● **GIVEN RECORDS**
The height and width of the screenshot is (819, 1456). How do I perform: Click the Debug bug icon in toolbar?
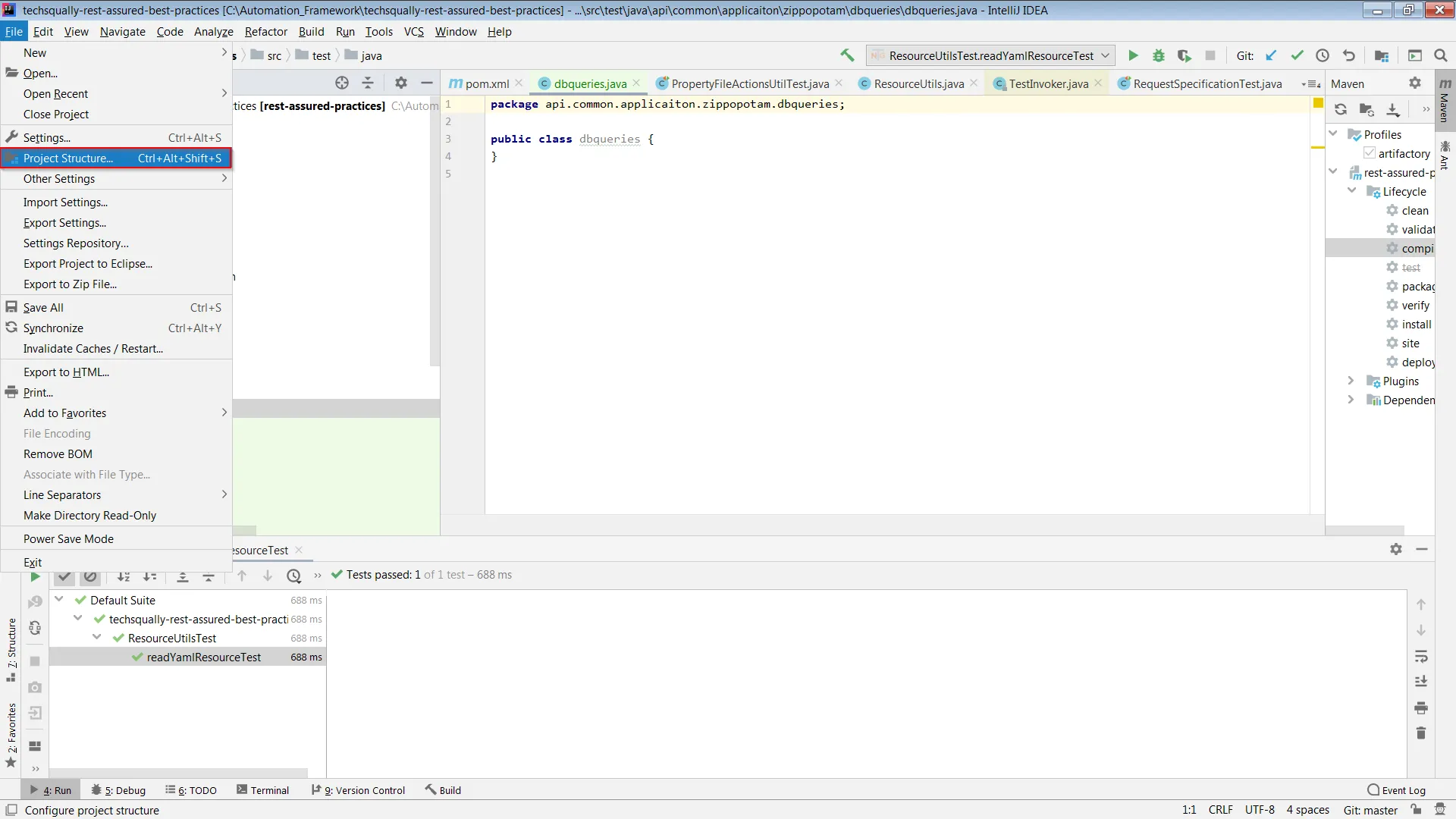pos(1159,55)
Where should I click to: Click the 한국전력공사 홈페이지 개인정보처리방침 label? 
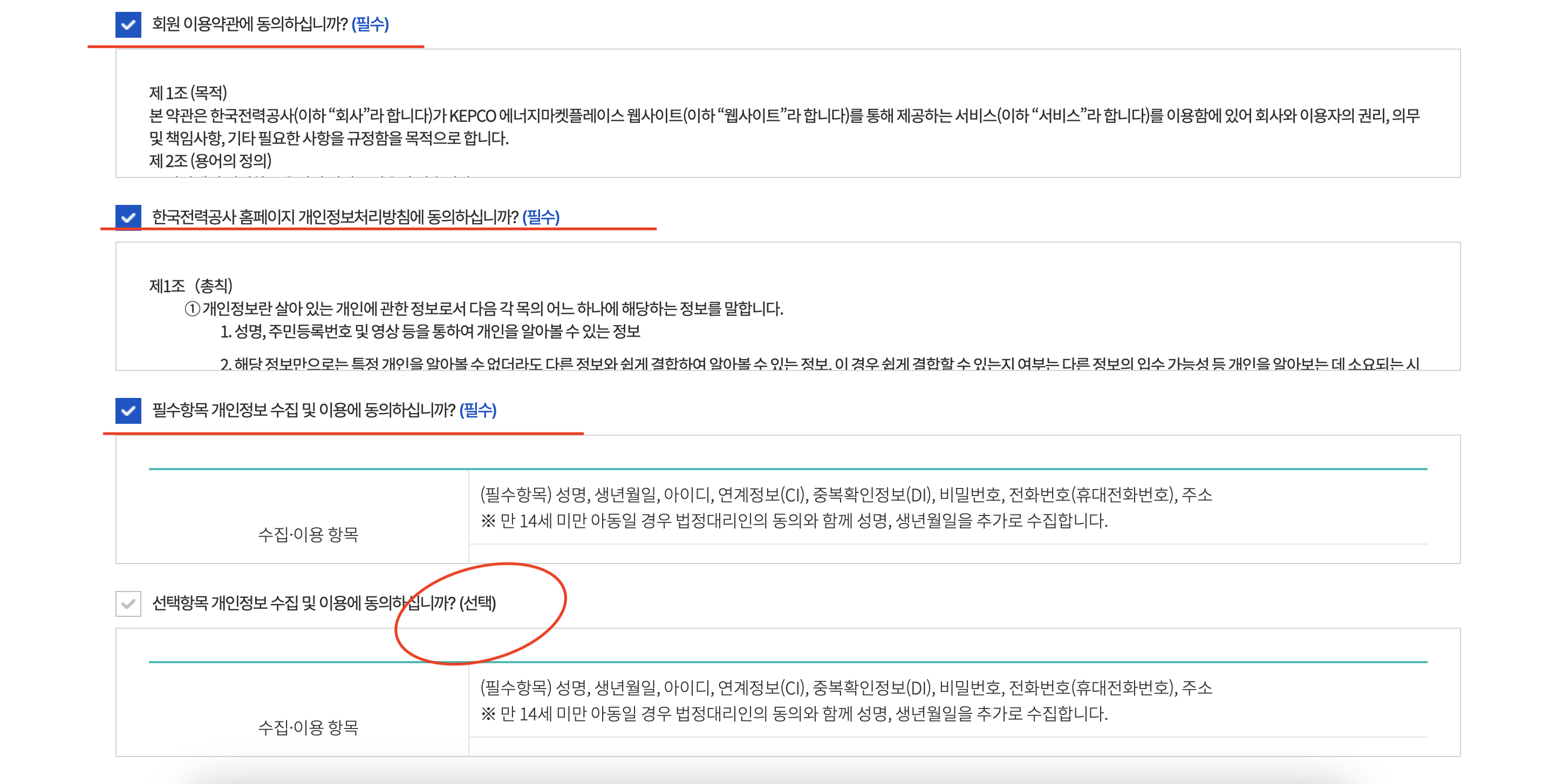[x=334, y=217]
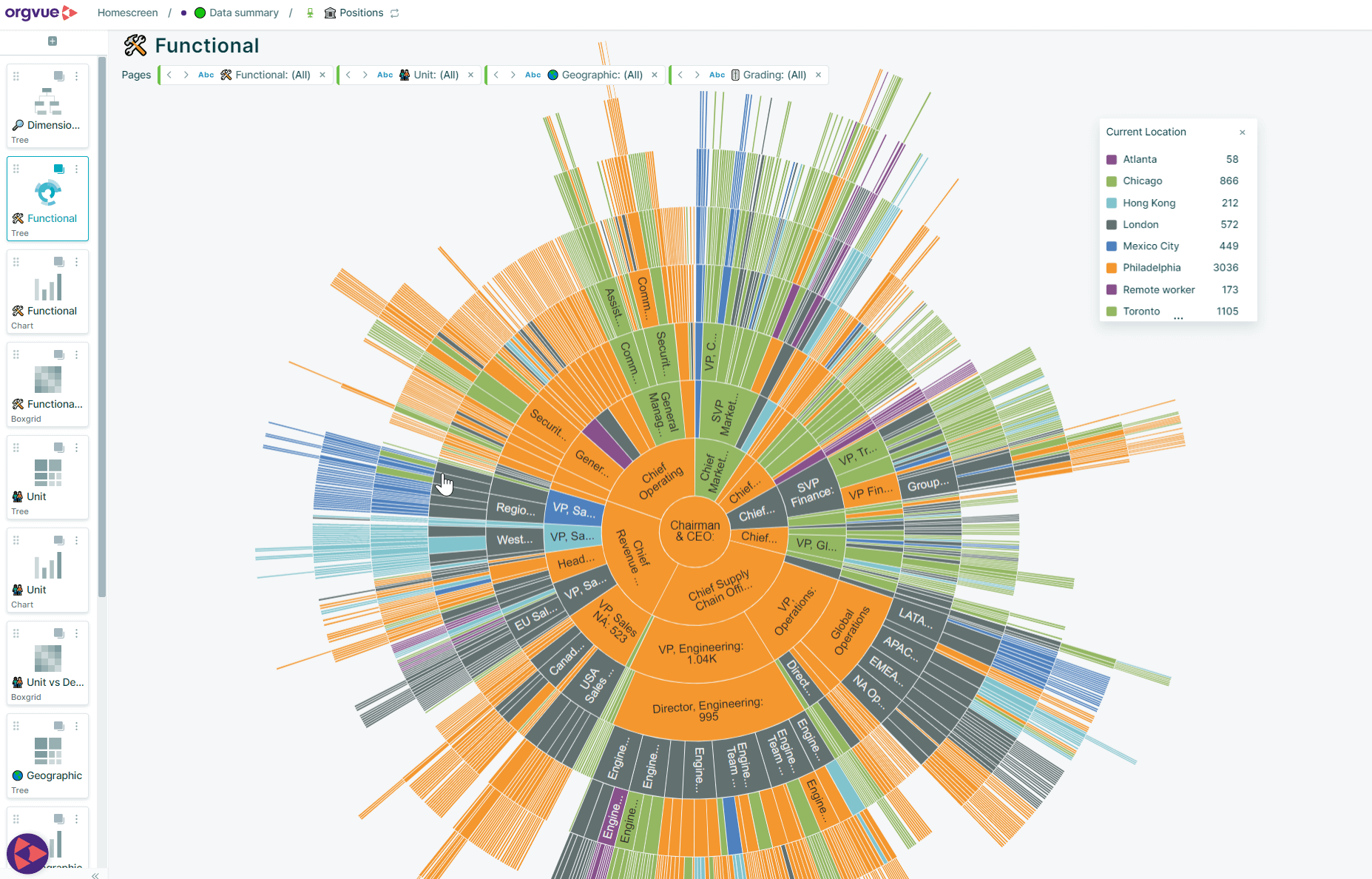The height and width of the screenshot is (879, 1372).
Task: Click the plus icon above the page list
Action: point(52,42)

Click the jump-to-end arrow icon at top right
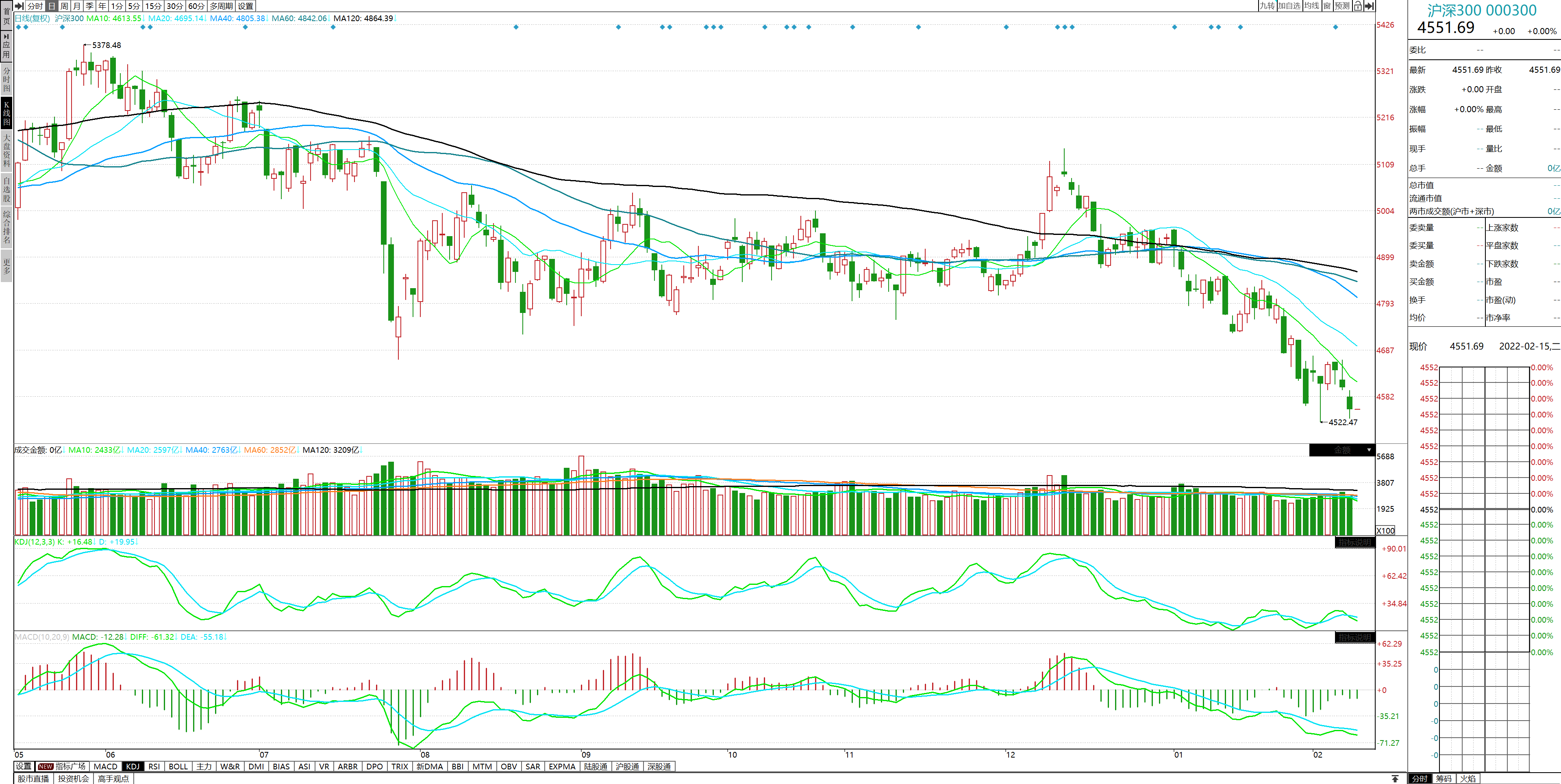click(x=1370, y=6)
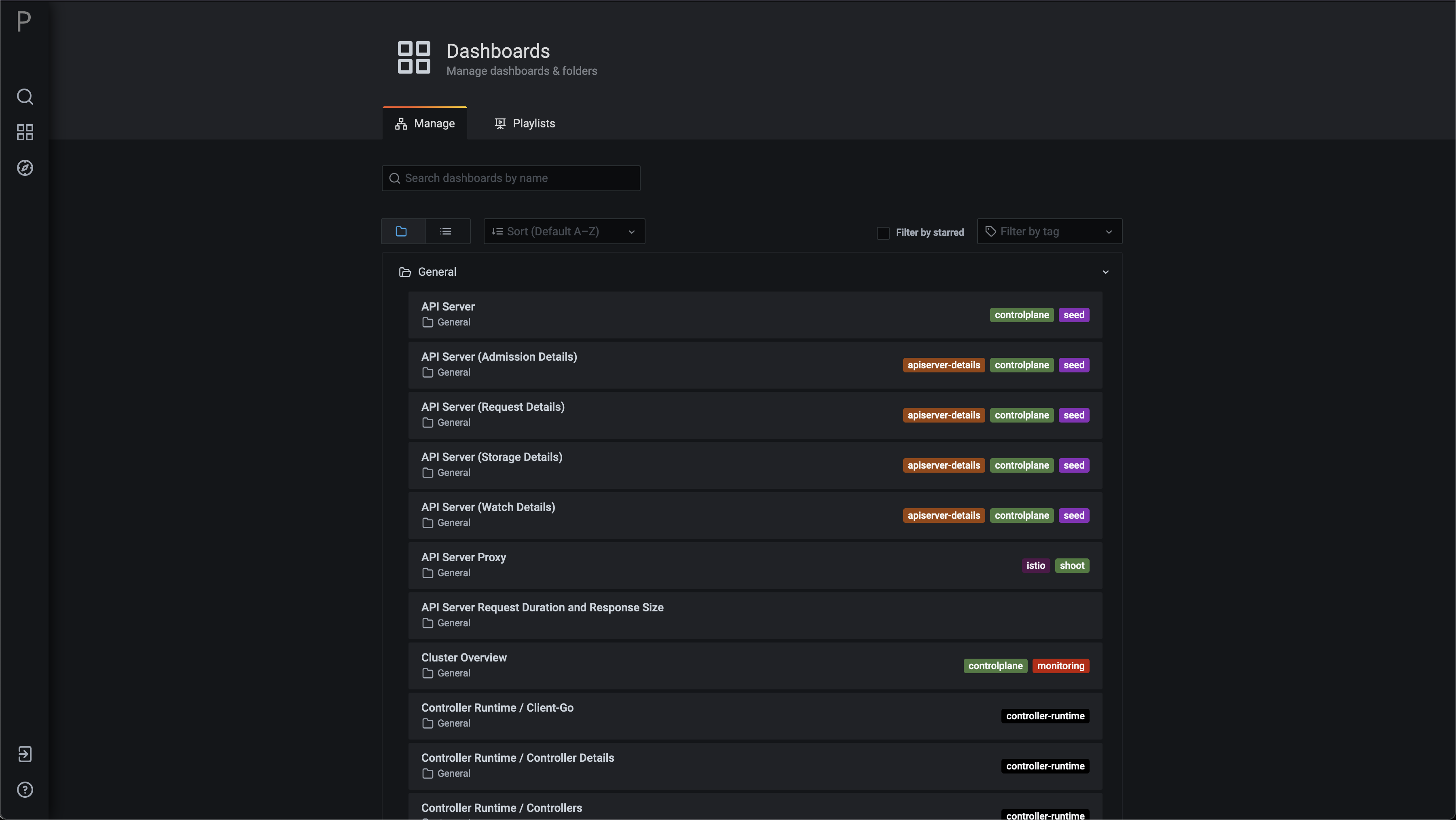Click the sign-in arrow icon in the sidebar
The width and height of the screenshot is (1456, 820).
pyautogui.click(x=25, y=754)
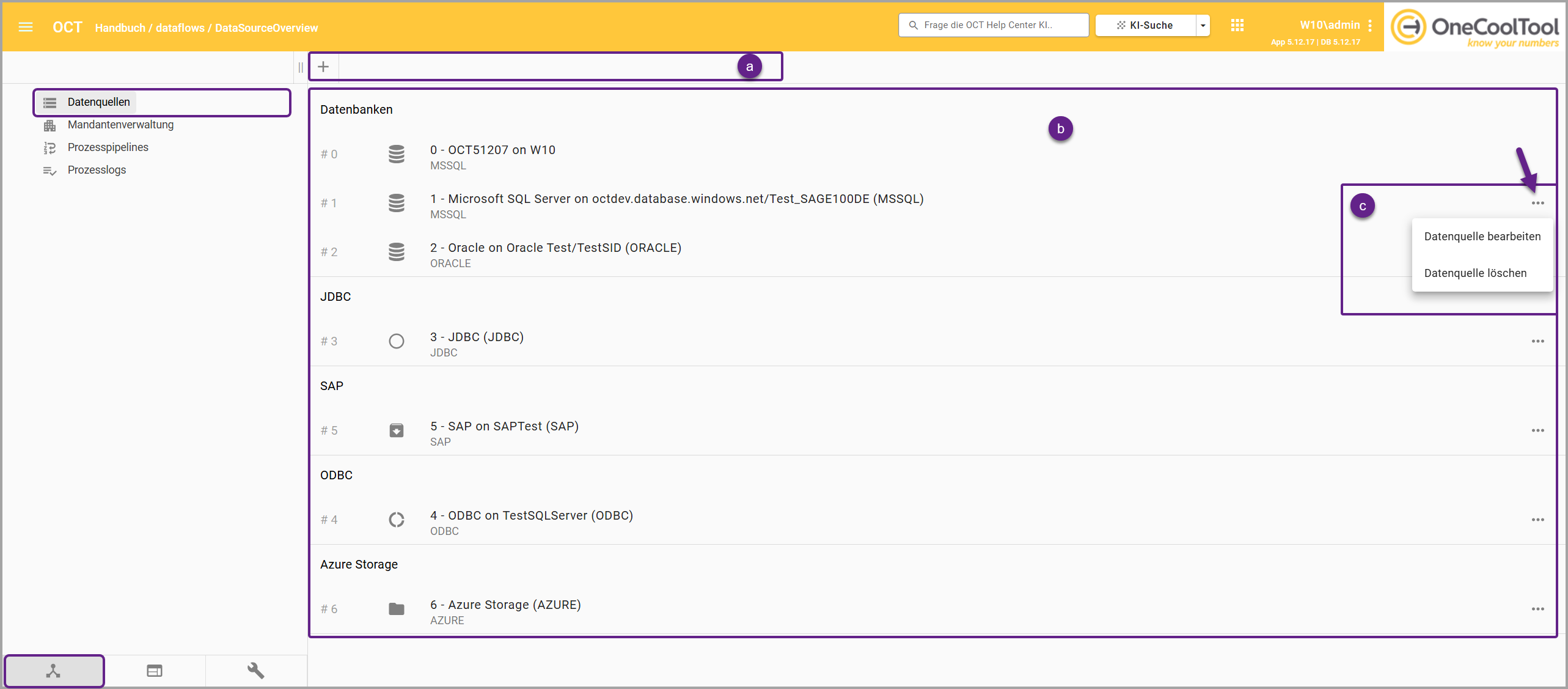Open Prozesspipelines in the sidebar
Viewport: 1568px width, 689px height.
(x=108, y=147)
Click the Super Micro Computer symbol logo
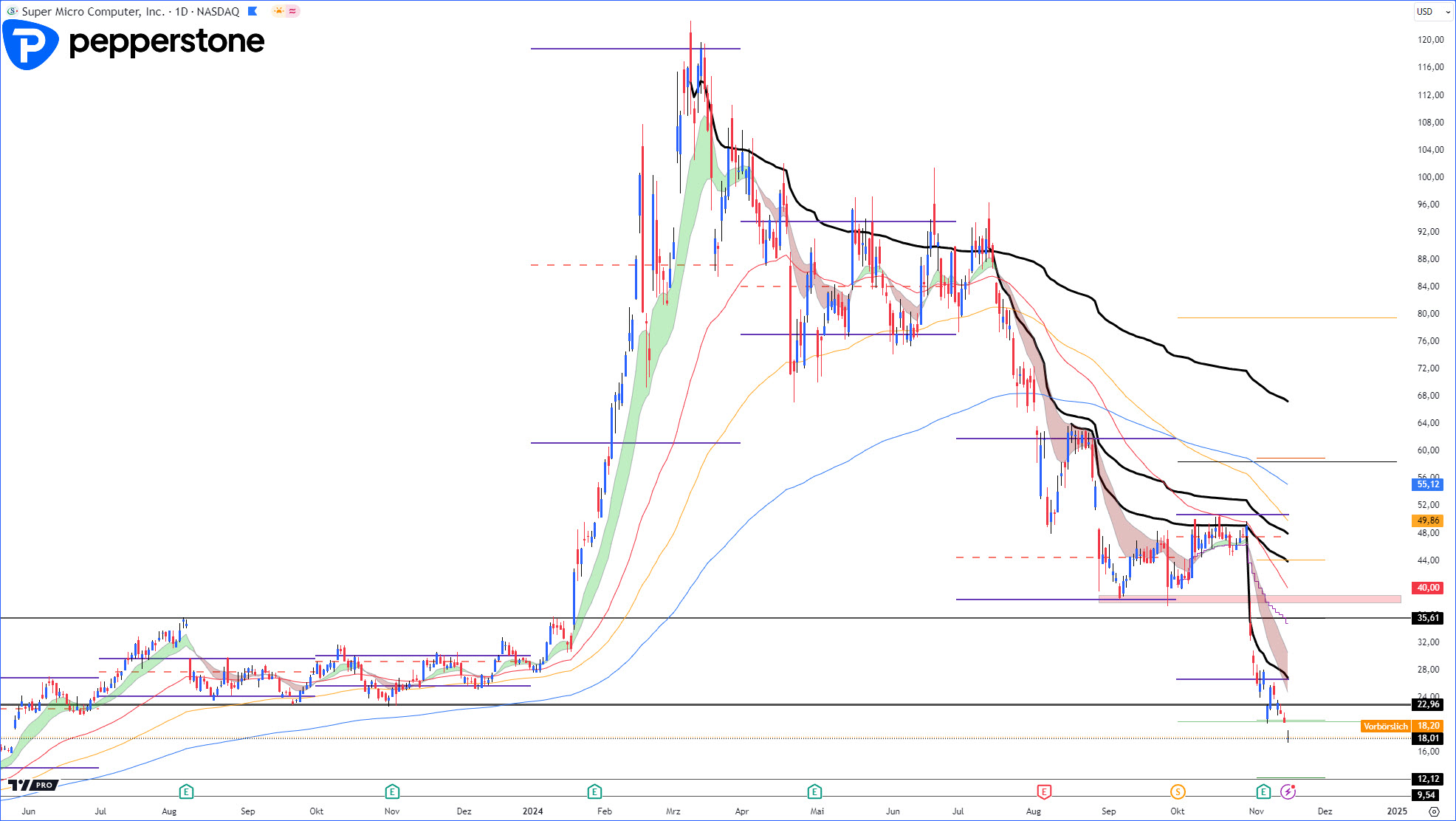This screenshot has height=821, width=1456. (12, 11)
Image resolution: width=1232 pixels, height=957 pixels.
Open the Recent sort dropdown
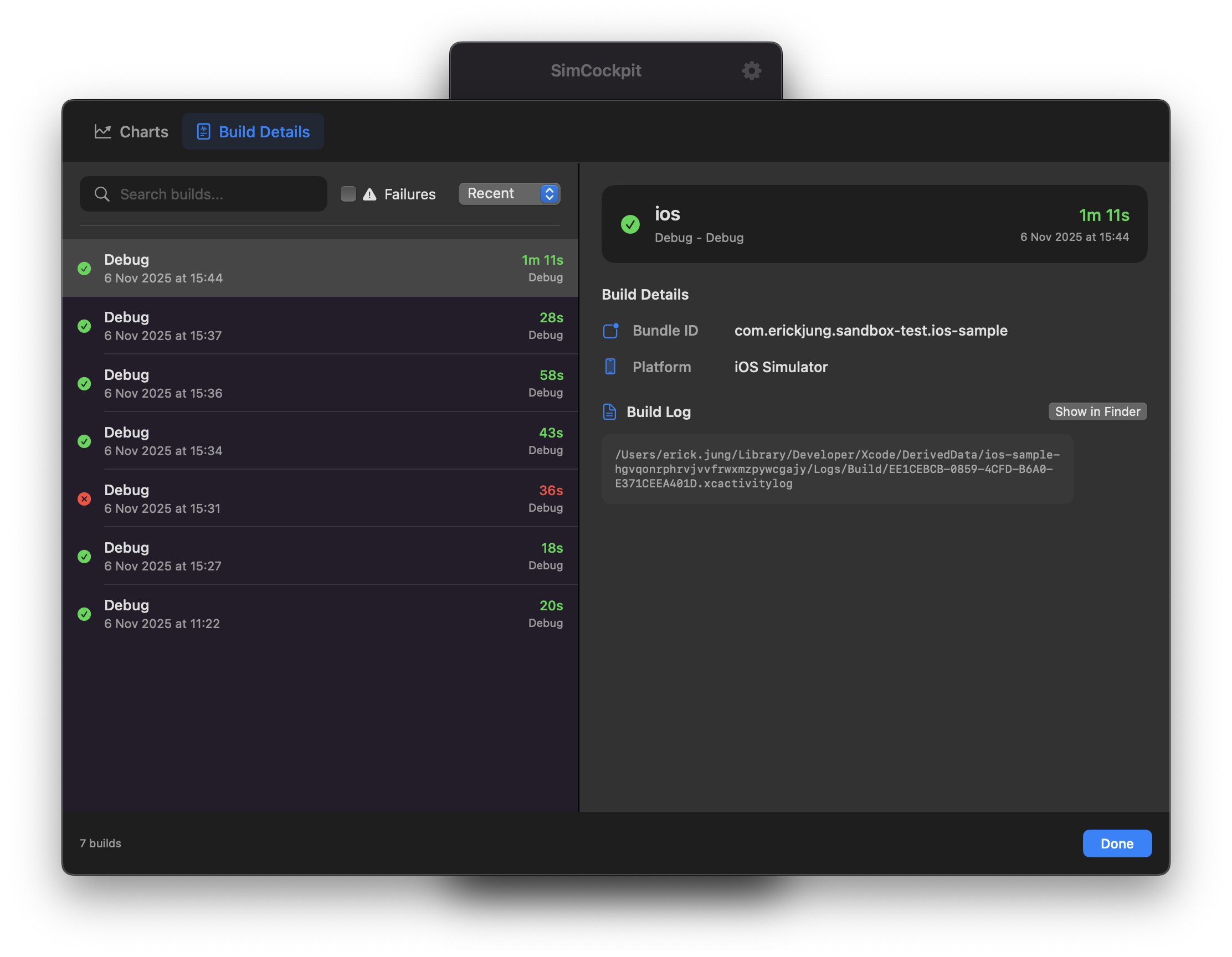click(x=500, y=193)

● **ABOUT THIS TASK**
Exactly as written above, print every line of the data but not its pictures.

● **RESPONSE TO THIS EXERCISE**
The height and width of the screenshot is (819, 1456). How do I perform: Click the Debug bug icon in toolbar?
pos(1159,55)
Where should I click to: Click the 한국전력공사 홈페이지 개인정보처리방침 label? 
[x=334, y=217]
The height and width of the screenshot is (879, 1372).
Task: Click the plus icon above the page list
Action: point(52,42)

Click the jump-to-end arrow icon at top right
click(x=1370, y=6)
Click the sign-in arrow icon in the sidebar
The width and height of the screenshot is (1456, 820).
pyautogui.click(x=25, y=754)
Open Prozesspipelines in the sidebar
Viewport: 1568px width, 689px height.
(x=108, y=147)
Click the Super Micro Computer symbol logo
This screenshot has height=821, width=1456. (12, 11)
Image resolution: width=1232 pixels, height=957 pixels.
Open the Recent sort dropdown
click(x=500, y=193)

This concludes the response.